Abramm lowered the telescope and saw them—three black, long-necked vessels, riding low in the water, each with two square sails and ranks of shining oars along both sides. They glided easily through the still seas, evading the bigger, wind-dependent vessels as if they were no more than dangerous shoals. “Hold your fire,” Weston commanded. He’d wait, Abramm knew, until they were well within range, making use of the fact that Graymeer’s wasn’t supposed to be an active fortress yet.
Kildar fired again, the ball splashing not far off the most distant galley’s starboard oars. Now came the Chesedhans sailing slowly after, with not a prayer of catching up. The galleys drew up together in the mouth of the bay, languid oarstrokes stopping altogether, both banks trailing in the water to bring the vessels to a stop, still far enough from the line of civilian vessels to gain ramming speed if needed.
“What are they doing?” Weston growled.
As if in answer, the lead-most galley unfurled a banner down its forward sail, a white background emblazoned with a red dragon rampant.
And again Weston expressed his shock and displeasure. “That’s Belthre’gar’s personal device, sir!”
“Yes.”
“Why are they just waiting? Chesedhans’ll catch them for sure like this.”
Abramm squinted through his telescope at the men standing on the deck of the lead galley, the one flying the red dragon rampant. They were darkskinned, dark-haired, dark-tunicked men, the leader of whom was made obvious by the gold threads in his purple tunic. But there was more that caught his eye than golden threads. For though the face was too small to be distinguished clearly, it still had a sharp, hatchet cast that was familiar, as was the short, broad-shouldered frame and silvery hair pulled back tightly into a warrior’s knot on the nape of the man’s neck. The figure of a man Abramm knew well.
Beside him Trap said in surprise, “Why, isn’t that—”
Abramm was already pushing off the parapet, heading for Weston, now some ten strides down the wallwalk directing the aiming of the nearest cannon.
“I want you to fire well over and in front of them,” Abramm told him. “And see that a boat is prepared. With my coat of arms hung from the mast so the device can be clearly seen.”

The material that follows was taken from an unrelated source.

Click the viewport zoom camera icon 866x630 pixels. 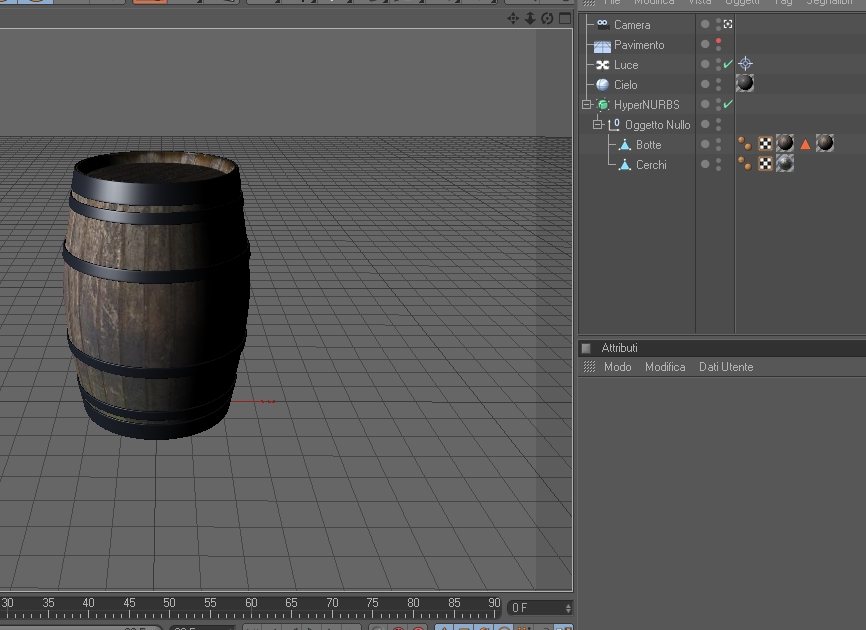tap(530, 19)
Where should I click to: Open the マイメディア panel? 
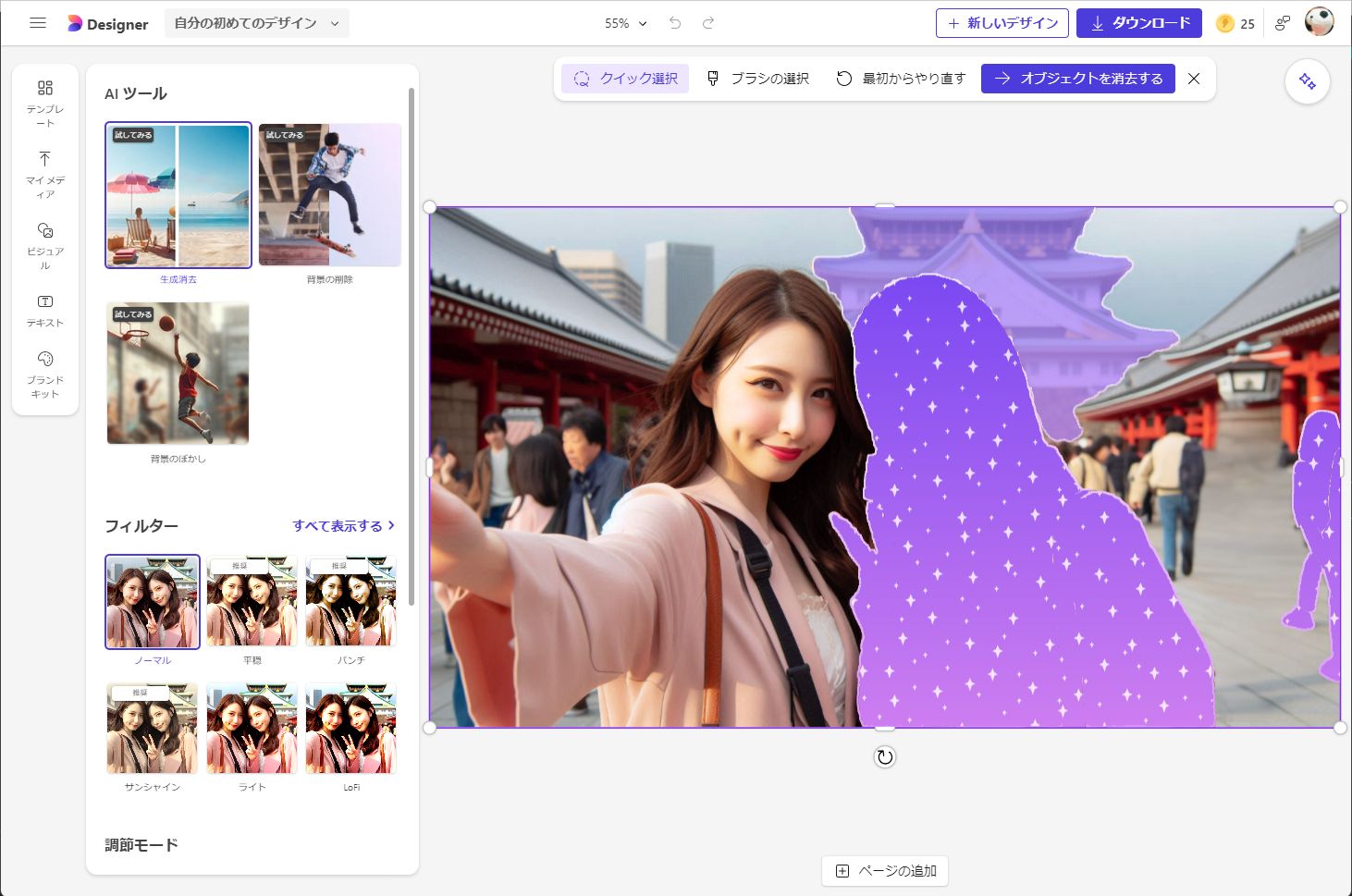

Weston frowned only slightly. “A boat, sir.” His inflection didn’t quite make it a question.
“I know the dock’s been repaired,” said Abramm, “and I thought you’d been equipped with a couple of officer’s skiffs.”
“Well . . . yes, sir, we have been . . .” Weston frowned a moment more, then turned and gave the order.
As the underling scurried off, Trap joined them, telescoping his spyglass back to its smallest size. During all of this, Captain Channon had been staring from Abramm to the galleys and back again. Now he said to the king, “You’re going out to meet them.”
“I am. As is Duke Eltrap. And I’ll expect you to accompany us, Captain Channon.”
Channon blanched. “Of course, sir.”
With the soldiers looking on in astonishment, they left the wallwalk and shortly were bobbing out across the gentle swells of the calm morning sea to meet the galleys. Which, Abramm thought as they approached, looked much larger now than they’d appeared from Graymeer’s ramparts. He felt a sudden squall of concern that he’d made a mistake when none of the stern, dark faces looking down at him from the galley’s railing were familiar. Then he realized they were standing stiffly, as if at attention, and he relaxed.
Sure enough, when he swung over the gunwale after Channon and Trap, he found himself awaited by two short rows of dark-tunicked men: the Esurhite equivalent of an honor guard. And standing at the end of that aisle was his former master and present friend, Katahn ul Manus. The estranged father of Belthre’gar himself, Katahn wore his Terstan shield displayed defiantly between the unbuttoned neck edges of his tunic.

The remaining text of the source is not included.